The role of CD8+ T cell immunodominance in control of experimental Trypanosoma cruzi infection

Abstract

Trypanosoma cruzi infection drives the expansion of parasite-specific CD8+ T cells recognizing peptide epitopes encoded by trans-sialidase (TS) gene family members. The immunodominance of TS is remarkable; with up to 40% of all CD8+ T cells expressing T cell receptors recognizing the dominant TSKB20 and sub-dominant TSKB18 epitopes, these responses are among the strongest documented in any infection. However, mice fail to completely clear T. cruzi and subsequently develop chronic disease despite generating such highly focused T cell responses. Since T. cruzi’s genome encodes thousands of variant TS genes, we questioned the significance of these TS-specific CD8+ T cells. To determine the necessity of TS-specific CD8+ T cells for control of T. cruzi infection, we epitope-tolerized mice by injections of synthetic peptide epitopes. Mice tolerized to either the dominant or sub-dominant epitope, or both simultaneously, had transiently increased parasite burden though ultimately controlled acute infection, likely due to the activities of CD8+ T cells specific for unidentified parasite-derived epitopes. We hypothesized that these normally non-dominant CD8+ T cells could mediate long-term control of T. cruzi, so we developed transgenic mice expressing the TSKB20 or TSKB18 peptides as self-antigen to ensure central tolerance of peptide-specific CD8+ T cells. Recapitulating our previous findings, mice deleted of CD8+ T cells specific for TSKB20, TSKB18 or both peptides, were resistant to T. cruzi and developed functional effector CD8+ T cells.
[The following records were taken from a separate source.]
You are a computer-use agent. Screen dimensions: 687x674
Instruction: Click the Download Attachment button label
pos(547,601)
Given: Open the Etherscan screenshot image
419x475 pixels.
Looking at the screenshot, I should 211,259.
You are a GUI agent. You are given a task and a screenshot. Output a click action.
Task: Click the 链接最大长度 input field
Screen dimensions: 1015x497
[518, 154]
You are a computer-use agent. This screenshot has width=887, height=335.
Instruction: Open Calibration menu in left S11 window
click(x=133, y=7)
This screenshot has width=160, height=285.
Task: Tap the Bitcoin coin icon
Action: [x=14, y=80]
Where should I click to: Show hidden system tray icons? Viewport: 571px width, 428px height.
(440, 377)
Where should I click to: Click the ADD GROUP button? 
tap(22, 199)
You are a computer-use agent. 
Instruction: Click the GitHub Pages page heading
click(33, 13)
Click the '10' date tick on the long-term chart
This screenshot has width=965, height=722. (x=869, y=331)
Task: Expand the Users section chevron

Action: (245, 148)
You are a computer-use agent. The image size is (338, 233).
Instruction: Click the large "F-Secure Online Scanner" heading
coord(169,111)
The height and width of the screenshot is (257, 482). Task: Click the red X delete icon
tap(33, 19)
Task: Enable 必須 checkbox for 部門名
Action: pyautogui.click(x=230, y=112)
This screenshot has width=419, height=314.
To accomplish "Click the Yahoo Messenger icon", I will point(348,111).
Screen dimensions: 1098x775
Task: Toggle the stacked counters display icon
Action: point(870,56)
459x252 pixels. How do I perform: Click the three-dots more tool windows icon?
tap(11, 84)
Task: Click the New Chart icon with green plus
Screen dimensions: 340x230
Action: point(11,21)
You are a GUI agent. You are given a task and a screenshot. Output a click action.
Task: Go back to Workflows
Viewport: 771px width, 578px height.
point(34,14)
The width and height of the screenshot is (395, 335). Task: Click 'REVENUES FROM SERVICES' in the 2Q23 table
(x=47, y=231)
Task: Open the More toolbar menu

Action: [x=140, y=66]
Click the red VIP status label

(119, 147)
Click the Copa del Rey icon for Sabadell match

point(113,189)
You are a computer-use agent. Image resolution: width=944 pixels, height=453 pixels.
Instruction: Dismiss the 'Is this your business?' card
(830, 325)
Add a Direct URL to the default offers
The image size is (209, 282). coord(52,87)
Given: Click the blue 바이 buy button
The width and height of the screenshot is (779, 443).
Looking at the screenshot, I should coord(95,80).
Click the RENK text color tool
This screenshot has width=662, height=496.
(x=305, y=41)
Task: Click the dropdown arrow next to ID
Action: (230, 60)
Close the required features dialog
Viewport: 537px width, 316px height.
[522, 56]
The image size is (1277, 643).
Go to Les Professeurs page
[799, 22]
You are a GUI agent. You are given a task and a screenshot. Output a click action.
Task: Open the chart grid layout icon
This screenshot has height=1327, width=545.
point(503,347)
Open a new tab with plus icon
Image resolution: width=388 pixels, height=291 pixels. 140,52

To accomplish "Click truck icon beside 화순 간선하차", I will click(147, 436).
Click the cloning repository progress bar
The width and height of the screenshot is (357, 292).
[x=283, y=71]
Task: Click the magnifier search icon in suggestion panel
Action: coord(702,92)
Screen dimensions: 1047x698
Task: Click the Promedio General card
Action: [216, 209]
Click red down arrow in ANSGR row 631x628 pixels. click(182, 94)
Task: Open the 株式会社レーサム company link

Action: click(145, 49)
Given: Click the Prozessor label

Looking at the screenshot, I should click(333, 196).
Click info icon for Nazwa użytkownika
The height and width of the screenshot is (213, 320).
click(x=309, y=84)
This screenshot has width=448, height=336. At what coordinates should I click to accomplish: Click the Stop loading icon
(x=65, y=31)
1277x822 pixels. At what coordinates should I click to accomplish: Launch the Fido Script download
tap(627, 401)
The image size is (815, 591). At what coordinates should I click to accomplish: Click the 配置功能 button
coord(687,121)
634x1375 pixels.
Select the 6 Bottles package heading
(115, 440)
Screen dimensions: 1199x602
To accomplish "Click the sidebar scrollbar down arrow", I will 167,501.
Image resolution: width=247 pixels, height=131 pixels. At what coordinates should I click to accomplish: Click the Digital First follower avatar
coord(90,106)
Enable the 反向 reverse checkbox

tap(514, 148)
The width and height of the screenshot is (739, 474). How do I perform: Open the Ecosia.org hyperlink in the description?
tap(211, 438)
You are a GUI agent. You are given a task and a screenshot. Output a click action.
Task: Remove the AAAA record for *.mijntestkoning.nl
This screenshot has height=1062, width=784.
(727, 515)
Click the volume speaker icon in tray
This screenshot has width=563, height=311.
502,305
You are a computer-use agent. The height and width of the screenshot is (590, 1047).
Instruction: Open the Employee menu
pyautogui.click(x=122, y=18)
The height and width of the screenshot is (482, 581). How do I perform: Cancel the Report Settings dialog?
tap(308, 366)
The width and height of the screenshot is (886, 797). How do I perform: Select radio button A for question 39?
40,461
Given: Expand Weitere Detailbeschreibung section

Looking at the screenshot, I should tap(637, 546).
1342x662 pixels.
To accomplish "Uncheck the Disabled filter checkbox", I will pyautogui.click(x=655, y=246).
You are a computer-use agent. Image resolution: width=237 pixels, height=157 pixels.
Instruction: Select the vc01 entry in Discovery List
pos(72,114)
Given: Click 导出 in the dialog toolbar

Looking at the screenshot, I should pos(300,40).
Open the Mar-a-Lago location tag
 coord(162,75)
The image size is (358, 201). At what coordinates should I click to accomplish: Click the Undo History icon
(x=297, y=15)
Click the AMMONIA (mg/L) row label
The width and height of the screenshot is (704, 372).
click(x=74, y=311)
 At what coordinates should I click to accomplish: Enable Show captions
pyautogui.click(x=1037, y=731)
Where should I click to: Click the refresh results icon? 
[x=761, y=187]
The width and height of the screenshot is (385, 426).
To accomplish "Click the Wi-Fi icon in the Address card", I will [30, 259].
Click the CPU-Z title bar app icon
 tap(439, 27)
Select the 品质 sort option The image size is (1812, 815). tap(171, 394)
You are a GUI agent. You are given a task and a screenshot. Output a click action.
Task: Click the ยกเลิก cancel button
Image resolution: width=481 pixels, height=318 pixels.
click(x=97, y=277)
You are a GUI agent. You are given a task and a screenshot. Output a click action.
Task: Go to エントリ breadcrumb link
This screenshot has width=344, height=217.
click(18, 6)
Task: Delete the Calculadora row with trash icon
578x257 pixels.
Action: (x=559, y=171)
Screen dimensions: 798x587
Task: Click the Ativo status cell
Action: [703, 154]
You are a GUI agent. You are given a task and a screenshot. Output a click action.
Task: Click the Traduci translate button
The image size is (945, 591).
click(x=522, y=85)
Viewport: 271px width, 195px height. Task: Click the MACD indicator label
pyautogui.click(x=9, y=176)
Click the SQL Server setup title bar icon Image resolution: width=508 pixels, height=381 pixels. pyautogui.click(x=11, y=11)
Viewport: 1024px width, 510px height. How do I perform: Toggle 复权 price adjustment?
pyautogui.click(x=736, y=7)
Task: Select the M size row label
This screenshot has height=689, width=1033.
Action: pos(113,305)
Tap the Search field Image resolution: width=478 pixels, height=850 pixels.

Mice deleted of the normally dominant CD8+ T cells controlled T. cruzi infection, but developed chronic infection and similar disease as their wild-type littermates. Though immunodomination by TS-specific T cells interferes with the development of responses targeting other parasite-encoded epitopes, deletion of the described dominant CD8+ T cells did not appear to enhance protective immunity nor change the outcome of infection. These data do not support a major role for TS-epitope immunodominance as a mechanism exploited by T. cruzi to promote the parasite’s persistence in the immune host, however, the data do indicate that strong responses against these TS-derived epitopes are non-essential. Furthermore, immunodominance by a particular CD8+ T cell population does not predict a critical role for that population in the control of T. cruzi infection.